[The data]
BEGIN

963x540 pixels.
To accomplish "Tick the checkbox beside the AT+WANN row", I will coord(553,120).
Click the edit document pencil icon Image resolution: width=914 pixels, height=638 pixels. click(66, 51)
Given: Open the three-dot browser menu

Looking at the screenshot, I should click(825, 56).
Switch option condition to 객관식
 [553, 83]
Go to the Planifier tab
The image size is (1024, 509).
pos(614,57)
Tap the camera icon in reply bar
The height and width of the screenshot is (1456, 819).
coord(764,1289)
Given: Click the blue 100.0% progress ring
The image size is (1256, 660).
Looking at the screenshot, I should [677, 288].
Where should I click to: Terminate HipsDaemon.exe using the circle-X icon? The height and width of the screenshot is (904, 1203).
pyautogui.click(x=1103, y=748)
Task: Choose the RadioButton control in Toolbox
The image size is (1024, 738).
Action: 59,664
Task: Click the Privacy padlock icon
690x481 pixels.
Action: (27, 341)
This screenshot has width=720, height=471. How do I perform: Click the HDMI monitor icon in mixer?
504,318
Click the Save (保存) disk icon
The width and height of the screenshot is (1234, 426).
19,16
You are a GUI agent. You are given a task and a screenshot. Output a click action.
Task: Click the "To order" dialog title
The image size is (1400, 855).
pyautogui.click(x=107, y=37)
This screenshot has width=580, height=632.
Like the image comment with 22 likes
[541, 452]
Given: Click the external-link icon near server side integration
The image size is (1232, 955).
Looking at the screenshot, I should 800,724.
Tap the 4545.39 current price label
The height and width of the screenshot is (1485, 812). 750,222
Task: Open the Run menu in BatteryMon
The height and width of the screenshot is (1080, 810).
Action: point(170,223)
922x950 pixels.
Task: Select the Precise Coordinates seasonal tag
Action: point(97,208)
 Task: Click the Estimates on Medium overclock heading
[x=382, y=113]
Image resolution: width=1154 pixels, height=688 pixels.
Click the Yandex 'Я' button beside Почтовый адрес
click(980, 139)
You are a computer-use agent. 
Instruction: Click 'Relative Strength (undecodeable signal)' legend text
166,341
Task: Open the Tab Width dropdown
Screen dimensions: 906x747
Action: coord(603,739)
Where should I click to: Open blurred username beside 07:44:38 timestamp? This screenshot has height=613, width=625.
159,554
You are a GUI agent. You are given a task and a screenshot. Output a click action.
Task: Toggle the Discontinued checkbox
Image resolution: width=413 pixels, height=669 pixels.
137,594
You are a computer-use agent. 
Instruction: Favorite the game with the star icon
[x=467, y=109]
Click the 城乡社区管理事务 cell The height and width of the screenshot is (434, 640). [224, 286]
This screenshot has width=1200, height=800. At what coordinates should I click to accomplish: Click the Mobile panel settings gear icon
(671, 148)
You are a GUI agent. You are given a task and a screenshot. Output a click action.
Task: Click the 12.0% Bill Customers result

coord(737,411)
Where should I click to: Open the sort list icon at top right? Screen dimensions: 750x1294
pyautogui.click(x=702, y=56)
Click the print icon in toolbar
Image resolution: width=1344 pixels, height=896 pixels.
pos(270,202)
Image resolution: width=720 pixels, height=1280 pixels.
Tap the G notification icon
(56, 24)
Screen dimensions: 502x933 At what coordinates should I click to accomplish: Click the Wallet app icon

END

[What is expected] Restate the listing in full, word for word.

[Result]
963x540 pixels.
To accomplish "Tick the checkbox beside the AT+WANN row", I will coord(553,120).
Click the edit document pencil icon Image resolution: width=914 pixels, height=638 pixels. click(66, 51)
Given: Open the three-dot browser menu

Looking at the screenshot, I should click(825, 56).
Switch option condition to 객관식
 [553, 83]
Go to the Planifier tab
The image size is (1024, 509).
pos(614,57)
Tap the camera icon in reply bar
The height and width of the screenshot is (1456, 819).
coord(764,1289)
Given: Click the blue 100.0% progress ring
The image size is (1256, 660).
Looking at the screenshot, I should [677, 288].
Where should I click to: Terminate HipsDaemon.exe using the circle-X icon? The height and width of the screenshot is (904, 1203).
pyautogui.click(x=1103, y=748)
Task: Choose the RadioButton control in Toolbox
The image size is (1024, 738).
Action: 59,664
Task: Click the Privacy padlock icon
690x481 pixels.
Action: (27, 341)
This screenshot has width=720, height=471. How do I perform: Click the HDMI monitor icon in mixer?
504,318
Click the Save (保存) disk icon
The width and height of the screenshot is (1234, 426).
19,16
You are a GUI agent. You are given a task and a screenshot. Output a click action.
Task: Click the "To order" dialog title
The image size is (1400, 855).
pyautogui.click(x=107, y=37)
This screenshot has width=580, height=632.
Like the image comment with 22 likes
[541, 452]
Given: Click the external-link icon near server side integration
The image size is (1232, 955).
Looking at the screenshot, I should 800,724.
Tap the 4545.39 current price label
The height and width of the screenshot is (1485, 812). 750,222
Task: Open the Run menu in BatteryMon
The height and width of the screenshot is (1080, 810).
Action: point(170,223)
922x950 pixels.
Task: Select the Precise Coordinates seasonal tag
Action: point(97,208)
 Task: Click the Estimates on Medium overclock heading
[x=382, y=113]
Image resolution: width=1154 pixels, height=688 pixels.
Click the Yandex 'Я' button beside Почтовый адрес
click(980, 139)
You are a computer-use agent. 
Instruction: Click 'Relative Strength (undecodeable signal)' legend text
166,341
Task: Open the Tab Width dropdown
Screen dimensions: 906x747
Action: coord(603,739)
Where should I click to: Open blurred username beside 07:44:38 timestamp? This screenshot has height=613, width=625.
159,554
You are a GUI agent. You are given a task and a screenshot. Output a click action.
Task: Toggle the Discontinued checkbox
Image resolution: width=413 pixels, height=669 pixels.
137,594
You are a computer-use agent. 
Instruction: Favorite the game with the star icon
[x=467, y=109]
Click the 城乡社区管理事务 cell The height and width of the screenshot is (434, 640). [224, 286]
This screenshot has width=1200, height=800. At what coordinates should I click to accomplish: Click the Mobile panel settings gear icon
(671, 148)
You are a GUI agent. You are given a task and a screenshot. Output a click action.
Task: Click the 12.0% Bill Customers result

coord(737,411)
Where should I click to: Open the sort list icon at top right? Screen dimensions: 750x1294
pyautogui.click(x=702, y=56)
Click the print icon in toolbar
Image resolution: width=1344 pixels, height=896 pixels.
pos(270,202)
Image resolution: width=720 pixels, height=1280 pixels.
Tap the G notification icon
(56, 24)
Screen dimensions: 502x933 At what coordinates should I click to accomplish: Click the Wallet app icon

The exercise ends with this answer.